-
Notifications
You must be signed in to change notification settings - Fork 31.9k
Description
System Info
transformers==v5.0.0rc3
Who can help?
Information
- The official example scripts
- My own modified scripts
Tasks
- An officially supported task in the
examplesfolder (such as GLUE/SQuAD, ...) - My own task or dataset (give details below)
Reproduction
Gemma3TextConfig has inconsistent behavior compared to other counterparts (e.g., Gemma2Config, LlamaConfig, Qwen3VLTextConfig) when handling the rope_parameters argument during initialization.
While other configuration classes generally accept a simple dictionary for rope_parameters, Gemma3TextConfig strictly expects a nested dictionary structure with specific keys ("full_attention", "sliding_attention").
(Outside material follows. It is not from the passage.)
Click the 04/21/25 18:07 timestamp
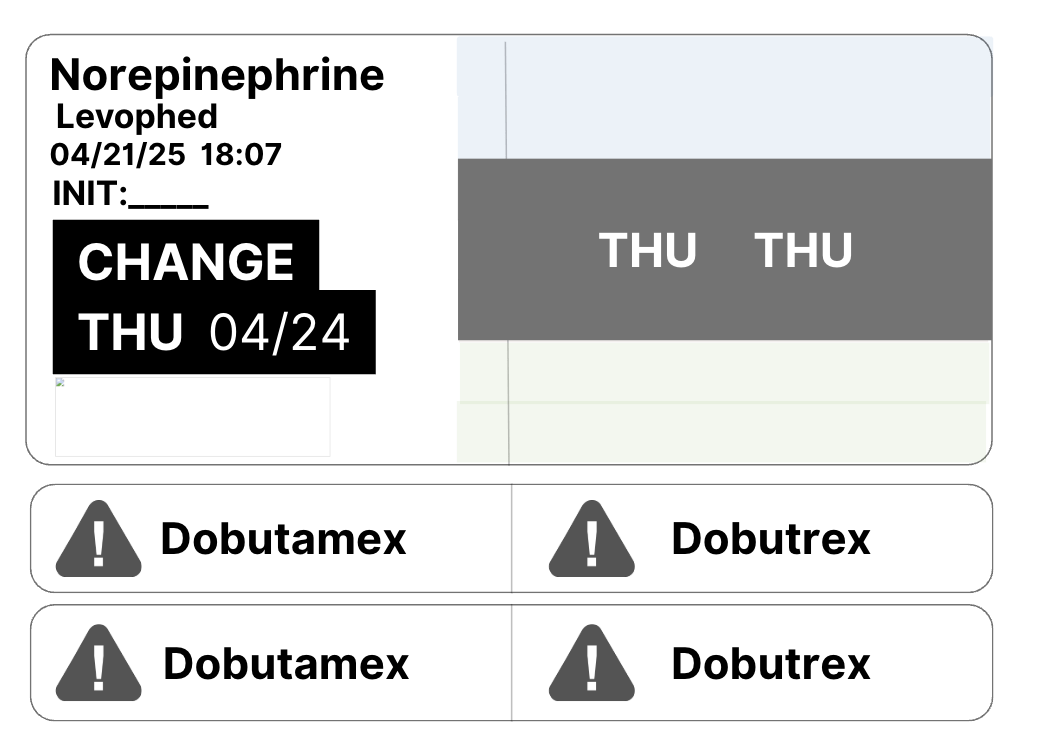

Passing a standard dictionary (e.g. {'rope_theta': 1000000.0}) raises a KeyError.
Run:
from transformers import Gemma3TextConfig
from transformers import Qwen3VLTextConfig
print("Default")
qwen3_config = Qwen3VLTextConfig()
print(f"qwen3_config.rope_parameters: {qwen3_config.rope_parameters}")
gemma3_config = Gemma3TextConfig()
print(f"gemma3_config.rope_parameters: {gemma3_config.rope_parameters}")
print("\nSet rope_theta=1000000.0")
qwen3_config = Qwen3VLTextConfig(
rope_parameters=dict(
rope_theta=1000000.0,
)
)
print(f"qwen3_config.rope_parameters: {qwen3_config.rope_parameters}")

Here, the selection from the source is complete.